As communication and transportation allow people to work from home, or live a greater distance from their workplace, many are choosing to move out into the country and start “hobby farms”. One problem with this trend is that one of the most beautiful and satisfying elements of farm life is lost as people accustomed to buying everything move to the country.
In the city, fashions, usually created by marketing agencies for the profit of corporations, determine how things are to be done. Most people are working to try and make their lives– house, car, body, clothes, lawn, garden, kids, pets, etc.–match the images seen in the advertisments. These images are rarely ever examined or questioned, but assumed as “normal”. Work is something modern people do not to obtain their food and clothing and share with others, but for a salary figure, vacation photos, benefits, retirement, etc.–or at least that’s what they pretend they’re working for. When work is done, whether washing the dishes or mowing the lawn, there is a fashionable way to do it. If you subscribe to the magazines, watch the shows, shop at the right stores, you can learn how things are to be done.

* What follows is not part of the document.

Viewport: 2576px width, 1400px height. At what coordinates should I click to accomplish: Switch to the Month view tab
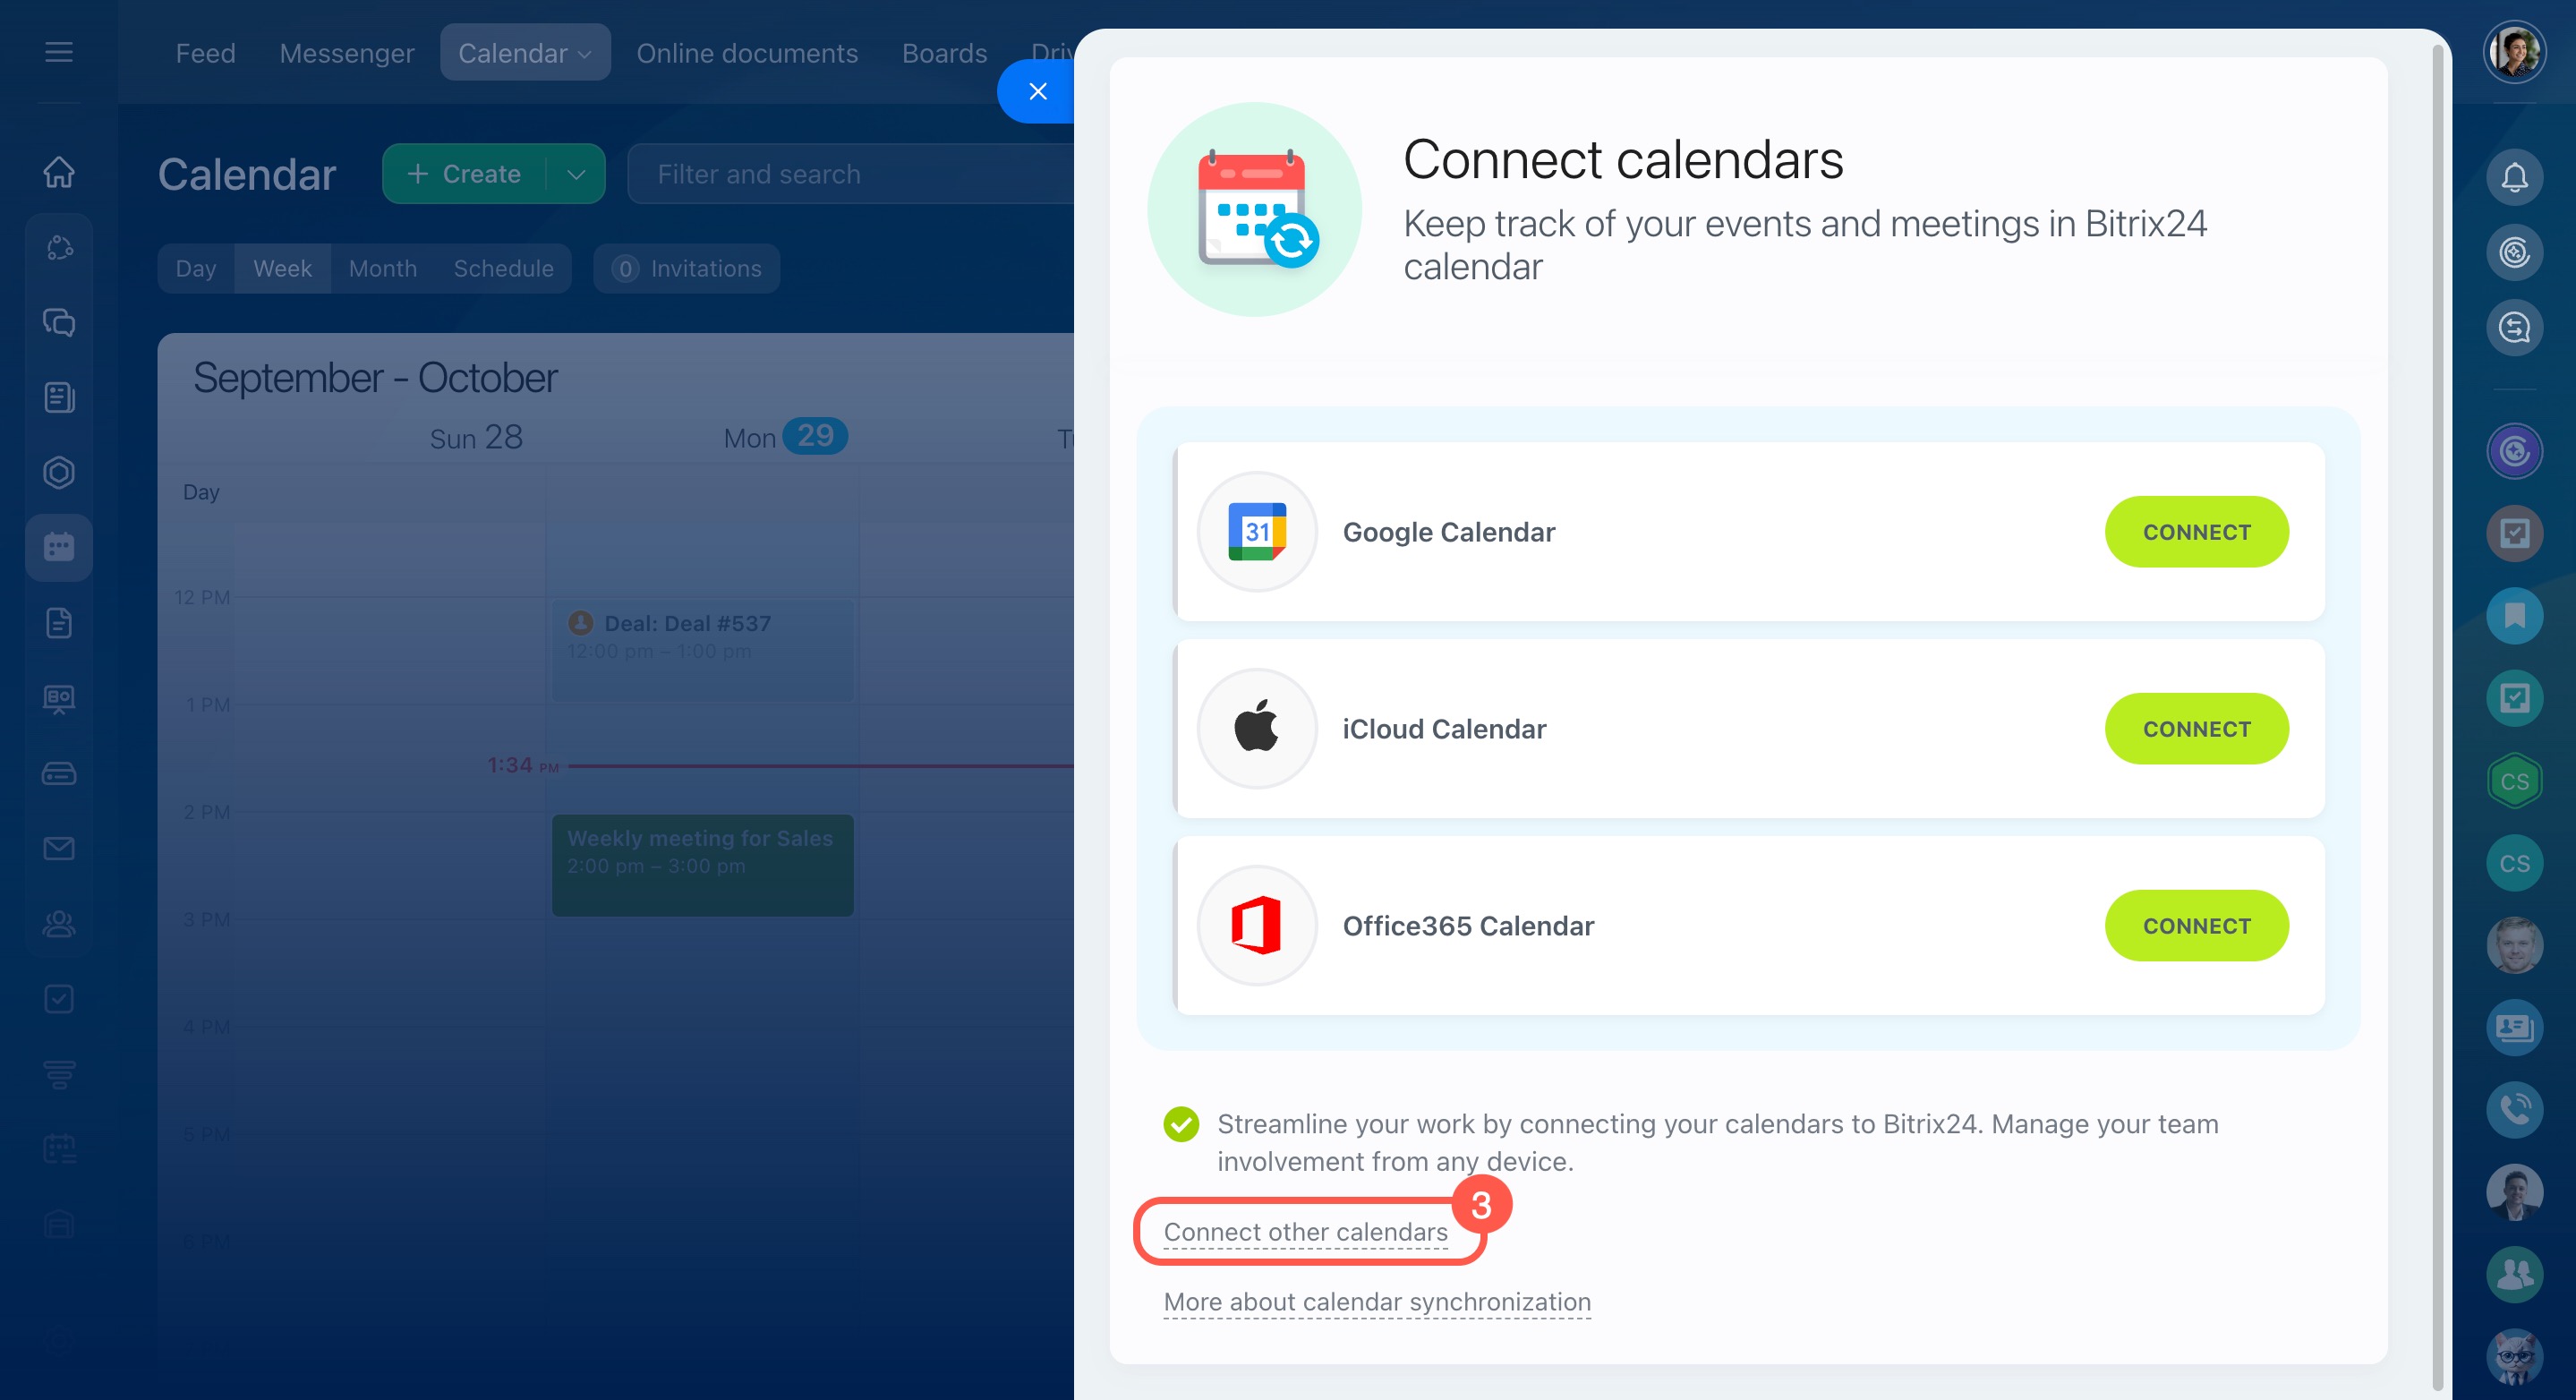coord(382,268)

On working farms, families live with a great deal of privacy and usually get together at specific places for specific activities–at church on Sunday, at the state fair, at the livestock auction, at the farmers’ market, and so on. Those are the times when they need to think about their clothes and hair and respect modern norms. Most of the time, they are working on their own farms, minding their own business, with their own family members, in their own way, for their own profit. That freedom to manage every day with one’s own unique collection of experiences, resources, knowledge, interests, beliefs, preferences, etc., is one of the most beautiful and satisfying things about farm life. It allows family culture to develop and real personality.
The best way to do things is rarely ever going to be the way being promoted by Home Depot or Tractor Supply. They are selling products that they can turn profits on, not that actually offer the best solution for customers. Some people have lots of cash, but no time. Some people have lots of time, but no cash. Some people are young and strong. Some people are older and weak. Some people have large families and lots of hands. Some people have to work alone. There’s no store that’s going to provide what’s good for everyone and I’d argue that they often provide what’s actually good for noone.
If the Lord gives you the opportunity to live in the country, enjoy the freedom to do things on your farm the way you want to do them. It may take a little more labor, or require some improvements every now and then, but that doesn’t matter. You’ll often face some smart remarks from neighbors who think their way is the only way, but you’ll notice that they are rarely ever doing the things you’d like to do and their opinions don’t matter. They may have worked on farms when they were younger and know the way farmers did it then, but that’s irrelevant–and most of those farmers are out of business today.
On your farm, it’s not only OK to do things your own way–it will ultimately be the best way. You’re the one that has to do the work and you should enjoy doing it. I like to visit my animals a few times a day, clean their water tanks, freshen their feed, watch them do what they do, even talk to them a little. I’m not ignorant of the modern, automated farm equipment. I like doing it my way. I like to plant my gardens in long rows and weed them the old fashioned way–with a cultivator and hoe. I’m, not ignorant of herbicides and other methods of planting. I like doing it my own way. I like collecting manure from the barn and spreading it in the gardens. I’m not ignorant of chemical fertilizers (I worked in a chemistry lab). I like doing it my way. I like leaving lots of tasks to be handled manually so the kids have things to help with. I’m not ignorant of the products available to eliminate these tasks. I like doing it my way.
That’s the best thing about farm life. I really enjoy seeing how different people solve different problems in their own, creative and sustainable ways. Many of the great inventions in history came not from university laboratories but from barns and kitchens where men and women had to find ways to get things done. Unfortunately, this is being done less and less these days, especially as products are marketed to make us afraid or embarassed to do so.